* _KUTIPAN DOKUMEN_:
▼

Jumat 21 Oct 2022 13:35 WIB

Masjid Jerman Siarkan Panggilan Adzan untuk Sholat

Adzan dikumandangkan dari masjid di Jerman.

Rep: Mabruroh/ Red: Muhammad Hafil
 Masjid Jerman Siarkan Panggilan Adzan untuk Sholat. Foto:  Masjid Sentral Cologne di Kota Cologne atau Koln, Jerman.
Foto: Republika/Erik Purnama Putra
Masjid Jerman Siarkan Panggilan Adzan untuk Sholat. Foto: Masjid Sentral Cologne di Kota Cologne atau Koln, Jerman.

REPUBLIKA.CO.ID,COLOGNE -- Sebuah masjid besar Turki di Cologne, benteng bersejarah Kristen di Jerman, untuk pertama kalinya mulai membunyikan adzan melalui pengeras suara di luar ruangan. Pejabat kota mengatakan langkah itu bertujuan untuk mempromosikan keragaman dan inklusi multikultural.

▲

* _KUMPULAN DATA_:
▼

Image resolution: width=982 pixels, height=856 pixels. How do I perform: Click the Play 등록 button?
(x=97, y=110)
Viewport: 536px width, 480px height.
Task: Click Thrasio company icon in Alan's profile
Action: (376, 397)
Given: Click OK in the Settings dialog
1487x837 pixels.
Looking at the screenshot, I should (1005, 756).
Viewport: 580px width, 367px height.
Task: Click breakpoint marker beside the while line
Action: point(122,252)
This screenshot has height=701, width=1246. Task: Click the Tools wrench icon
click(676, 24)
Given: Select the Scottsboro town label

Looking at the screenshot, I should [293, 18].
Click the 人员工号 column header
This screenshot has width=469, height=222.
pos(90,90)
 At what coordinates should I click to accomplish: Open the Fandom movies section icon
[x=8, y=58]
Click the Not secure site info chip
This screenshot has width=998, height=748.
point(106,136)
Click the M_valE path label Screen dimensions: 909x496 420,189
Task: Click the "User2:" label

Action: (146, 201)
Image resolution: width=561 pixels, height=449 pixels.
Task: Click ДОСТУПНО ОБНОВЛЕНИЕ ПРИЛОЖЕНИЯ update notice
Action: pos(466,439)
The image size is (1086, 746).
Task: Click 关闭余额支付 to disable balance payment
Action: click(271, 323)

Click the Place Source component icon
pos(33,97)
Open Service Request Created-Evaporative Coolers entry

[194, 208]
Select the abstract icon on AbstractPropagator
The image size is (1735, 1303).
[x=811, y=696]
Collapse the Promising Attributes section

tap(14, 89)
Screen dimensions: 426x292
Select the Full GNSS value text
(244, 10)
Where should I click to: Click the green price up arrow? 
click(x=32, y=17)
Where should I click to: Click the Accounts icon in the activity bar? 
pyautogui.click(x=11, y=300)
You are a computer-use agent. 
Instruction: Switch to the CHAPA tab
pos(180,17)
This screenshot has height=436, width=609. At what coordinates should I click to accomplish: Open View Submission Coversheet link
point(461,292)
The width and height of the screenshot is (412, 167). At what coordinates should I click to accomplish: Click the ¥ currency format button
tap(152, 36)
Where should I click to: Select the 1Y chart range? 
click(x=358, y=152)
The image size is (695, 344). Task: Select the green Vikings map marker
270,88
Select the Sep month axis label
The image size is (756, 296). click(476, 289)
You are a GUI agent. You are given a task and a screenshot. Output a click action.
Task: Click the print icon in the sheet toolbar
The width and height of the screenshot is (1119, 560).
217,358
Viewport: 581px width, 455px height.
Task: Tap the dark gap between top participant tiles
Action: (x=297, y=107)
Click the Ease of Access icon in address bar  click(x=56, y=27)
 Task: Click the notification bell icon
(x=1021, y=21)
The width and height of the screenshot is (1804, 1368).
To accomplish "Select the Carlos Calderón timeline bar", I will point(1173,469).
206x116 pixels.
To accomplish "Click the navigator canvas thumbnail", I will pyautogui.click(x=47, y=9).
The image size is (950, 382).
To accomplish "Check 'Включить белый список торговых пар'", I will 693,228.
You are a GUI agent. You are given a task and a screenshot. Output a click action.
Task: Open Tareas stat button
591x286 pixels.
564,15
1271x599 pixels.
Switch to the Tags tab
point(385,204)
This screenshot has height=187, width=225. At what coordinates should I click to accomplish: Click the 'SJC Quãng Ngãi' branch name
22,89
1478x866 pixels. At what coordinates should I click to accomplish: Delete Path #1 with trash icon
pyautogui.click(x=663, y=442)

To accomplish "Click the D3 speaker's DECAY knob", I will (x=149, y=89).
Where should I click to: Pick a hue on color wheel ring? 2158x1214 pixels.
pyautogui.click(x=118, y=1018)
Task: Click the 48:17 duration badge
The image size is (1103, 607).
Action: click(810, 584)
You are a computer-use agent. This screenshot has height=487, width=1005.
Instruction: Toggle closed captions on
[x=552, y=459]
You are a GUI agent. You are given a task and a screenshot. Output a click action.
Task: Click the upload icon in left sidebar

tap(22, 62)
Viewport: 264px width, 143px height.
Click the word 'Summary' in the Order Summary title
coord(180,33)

▲

Jawablah pertanyaan berikut berdasarkan artikel tentang adzan di Cologne.
(a) Siapa reporter artikel ini?
(b) Masjid apa yang tampak dalam foto?
(c) Apa tujuan langkah tersebut menurut pejabat kota?
Entri tidak diperlukan untuk mengerjakan tugas ini.

(a) Mabruroh.
(b) Masjid Sentral Cologne di Kota Cologne atau Koln, Jerman.
(c) Mempromosikan keragaman dan inklusi multikultural.